### WORK TO BE COMPLETED
Pull out each line of the material below that contains the string "This". Case counts.

### DATASET
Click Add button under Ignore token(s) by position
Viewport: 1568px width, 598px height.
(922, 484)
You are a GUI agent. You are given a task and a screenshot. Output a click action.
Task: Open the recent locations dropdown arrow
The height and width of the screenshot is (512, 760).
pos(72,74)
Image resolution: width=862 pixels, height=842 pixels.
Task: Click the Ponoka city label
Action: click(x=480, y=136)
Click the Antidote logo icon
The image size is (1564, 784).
---
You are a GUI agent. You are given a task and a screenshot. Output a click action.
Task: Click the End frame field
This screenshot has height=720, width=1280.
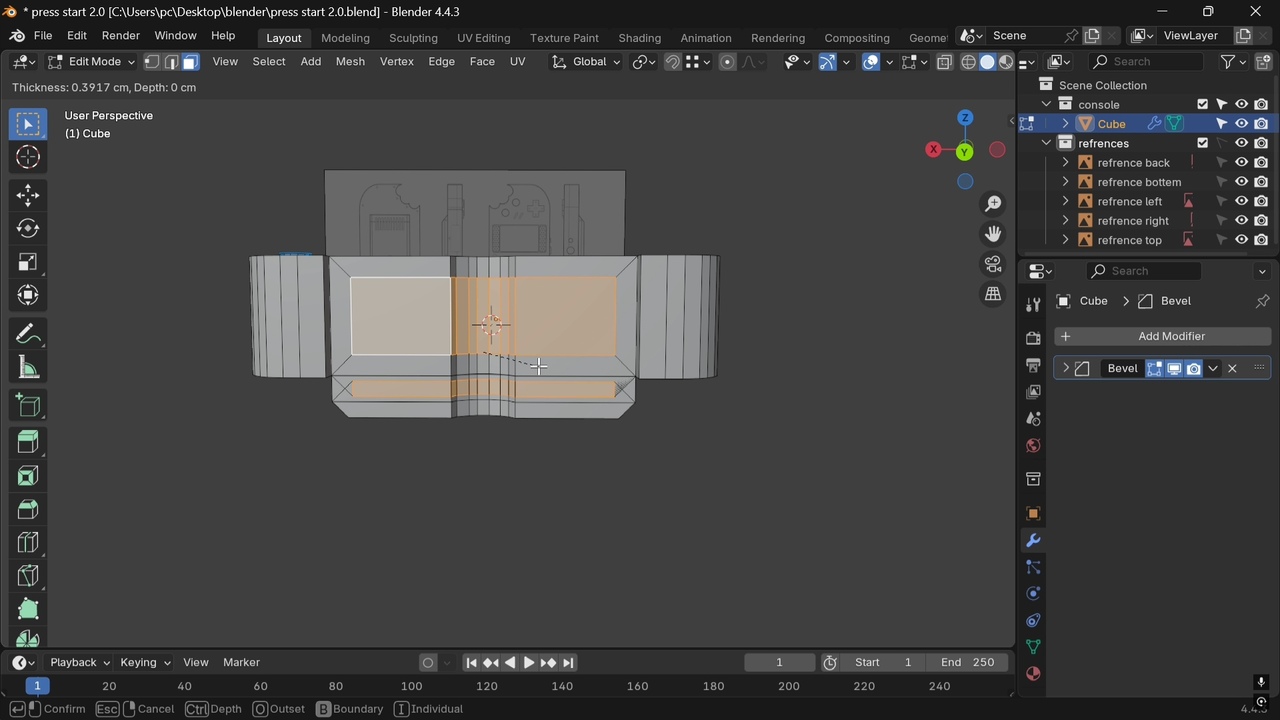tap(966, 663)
...
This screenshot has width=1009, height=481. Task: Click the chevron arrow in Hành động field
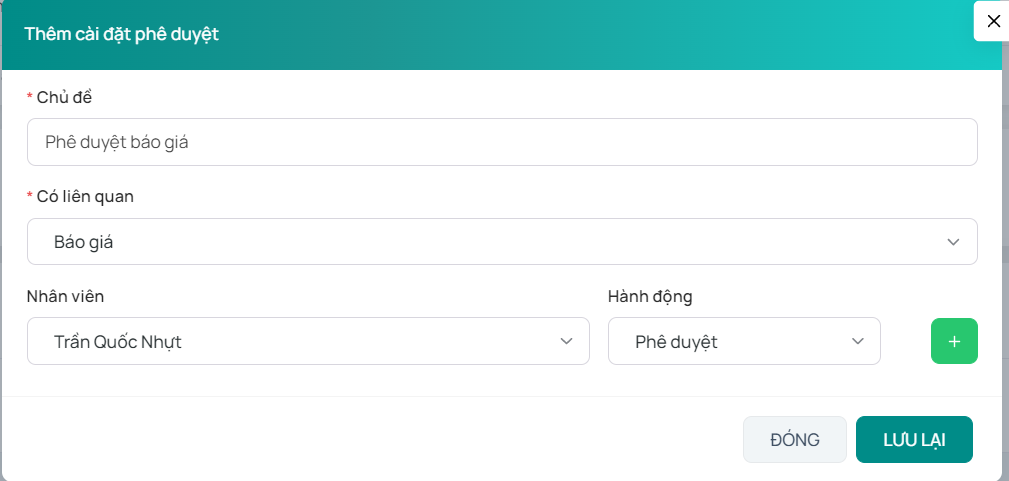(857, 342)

### SOLUTION TO THE EXERCISE
This screenshot has height=720, width=1280.
This screenshot has width=1009, height=481. Task: Click the chevron arrow in Hành động field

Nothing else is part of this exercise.